In a study published this month in the American Journal of Clinical Nutrition, researchers from the University of Liverpool in the UK and the University of Wollongong in Australia conducted a meta-analysis, using data from 18 earlier studies on the impact of junk-food advertising on calorie intake. Each of the examined studies involved manipulating the amount of exposure to advertising and then measuring concurrent and later eating. For adults, the researchers found, watching commercials translated into “small-to-moderate” increases in the amount of food consumed. But for children, “acute exposure” to food advertising shown in the experiments “significantly increases subsequent food intake,” the analysis found.

While the researchers caution that there is still a lot of variability—the same commercial will likely affect a 5-year-old differently than it would a 12-year-old, for example—they also point out that “almost all children in Westernized societies are exposed to large amounts of unhealthy food advertising.”

As global obesity numbers continue to rise, including among children, the voices calling for policies restricting junk-food advertisements are getting louder. No longer just the provenance of advocacy groups like the Center for Science in the Public Interest, warnings are now coming from places including the World Health Organization, which put out recommendations in 2010 on the marketing of food and beverages to children. A controversial UK government report released in October 2015 also argued in favor of some advertising restrictions.

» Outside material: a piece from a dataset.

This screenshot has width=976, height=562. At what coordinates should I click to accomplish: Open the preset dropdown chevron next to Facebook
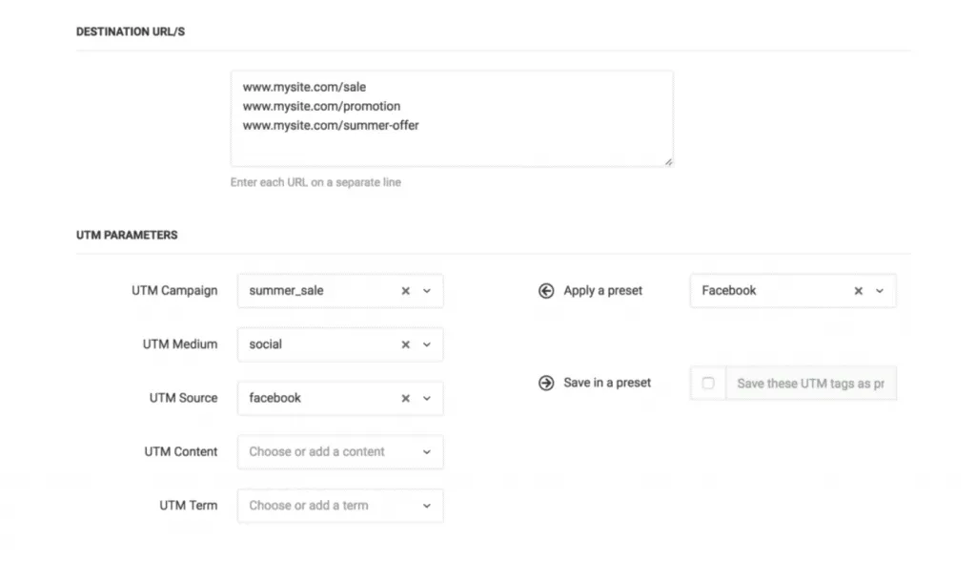[880, 291]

Meanwhile, the latest Brazilian dietary guidelines include advice “to be critical of food ads [because] publicity’s goal is to sell, not to inform or educate the consumer.” And in the US, first lady Michelle Obama has publicly discussed the issue, calling the industry out during a 2010 speech at the Grocery Manufacturers Association. “Parents are working hard to provide a healthy diet and to teach healthy habits,” she said then, “and we’d like to know that our efforts won’t be undermined every time our children turn on the TV or see a flashy display in a store.”

In the meantime, parents might want to set their DVRs accordingly.